Hohes Risiko Cyberkriminalität
Wirtschaft, Verwaltung und Politik seien von erpresserischen Ransomware-Angriffen, von Cyberkriminalität, von Cybersabotage und von Cyberspionage bedroht, sekundierte Bundesinnenministerin Nancy Faeser. Mit Blick auf die anstehende Bundestagswahl mahnte sie, man müsse unsere Demokratie auch im Digitalen schützen. Die für die Cybersicherheit Deutschlands zuständige Ministerin sieht Bedrohungen durch Hackerangriffe, Manipulationen und Desinformation vor allem „von Putins Regime in Russland“ ausgehen, aber auch von anderen Akteuren. Umso wichtiger sei es, Schutzmaßnahmen zu verstärken, fordert Faeser. Denn „Cybersicherheit ist zentral für unsere Gesellschaft und betrifft jeden von uns“, so die Ministerin.

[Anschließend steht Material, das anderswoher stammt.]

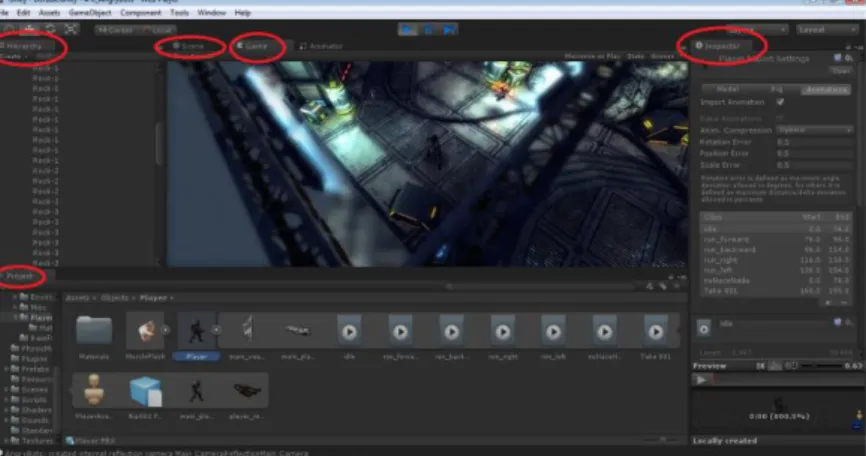Screen dimensions: 866x456
Task: Play the animation in the Preview panel
Action: pyautogui.click(x=701, y=380)
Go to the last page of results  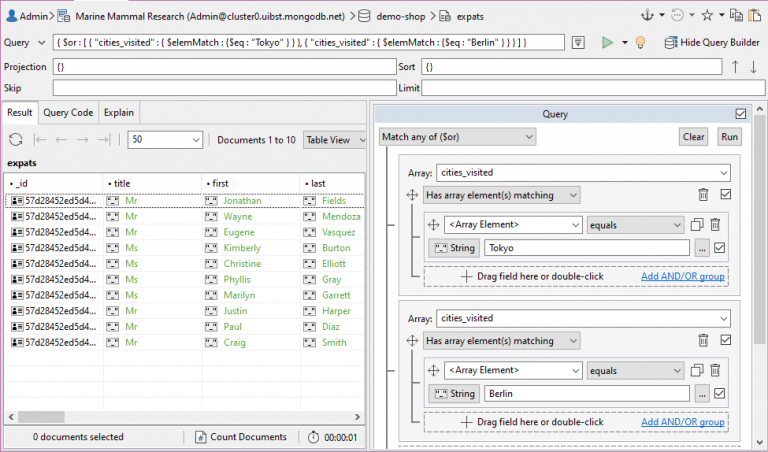pyautogui.click(x=103, y=140)
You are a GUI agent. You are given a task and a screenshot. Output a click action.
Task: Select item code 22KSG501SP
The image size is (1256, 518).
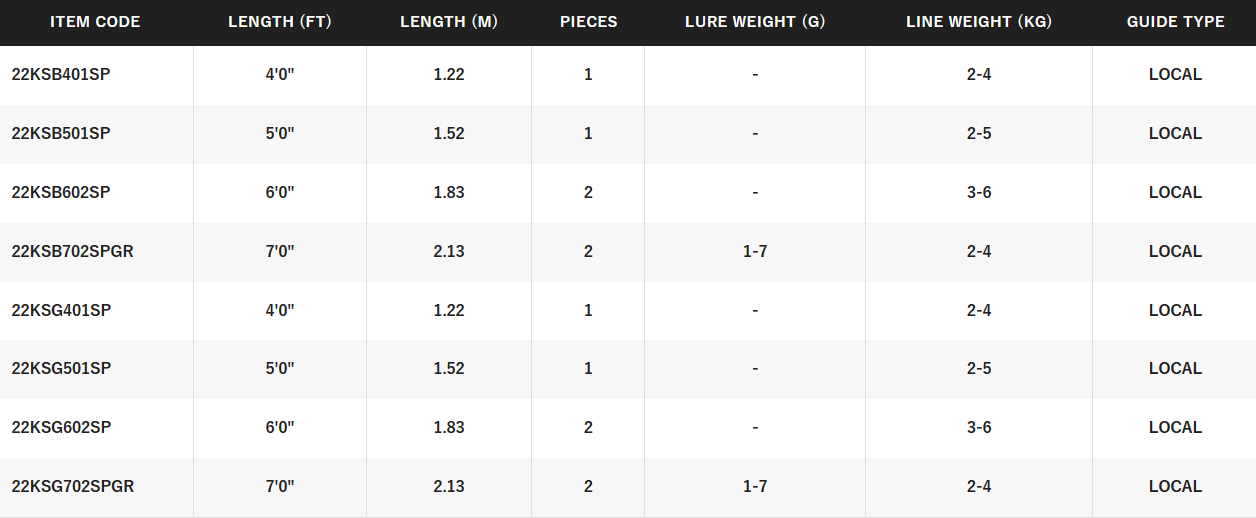pyautogui.click(x=61, y=369)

Vor dem Hintergrund erscheint das Resümee der GDV-Umfrage umso besorgniserregender. Immerhin sollen Cyberangriffe laut der letzten Erhebung des Branchenverbandes Bitkom Schäden in einer Größenordnung von fast 267 Milliarden Euro verursacht haben. Doch in der GDV-Erhebung gaben 66 Prozent der Befragten an, dass sie für ihr Unternehmen nur ein geringes Risiko eines Cyberangriffs sähen. Gleichzeitig liege bei 69 Prozent der Unternehmen die IT-Sicherheit im Argen, berichtet der GDV. „Manche Unternehmen sichern ihre Daten nur selten oder nicht richtig, andere kümmern sich nicht um Updates für ihre Software“, kritisiert Hauptgeschäftsführer Asmussen. Dabei sei jede dieser Sicherheitslücken ein potenzielles Einfallstor für Cyberkriminelle und ihre Lösegeldforderungen.
Unzureichend vorbereitet
Der GDV-Umfrage zufolge vernachlässigen auch viele Firmen neben der Prävention die Vorbereitung auf einen erfolgreichen Hacker-Angriff. Jedes zweite Unternehmen (54 Prozent) sei bislang für den Ernstfall gar nicht gewappnet, zitiert Asmussen aus der Studie. Dementsprechend könnten Angreifer erhebliche Schäden verursachen. Immerhin brauchten laut der Umfrage des Versicherungsverbandes 30 Prozent der gehackten Unternehmen vier Tage oder länger, um den Angriff zu stoppen und ihre IT-Systeme wiederherzustellen. Nur ein Viertel war noch am selben Tag wieder arbeitsfähig. Insgesamt berichtete jedes vierte befragte Unternehmen, schon Opfer eines erfolgreichen Cyberangriffs gewesen zu sein, wie der GDV mitteilt.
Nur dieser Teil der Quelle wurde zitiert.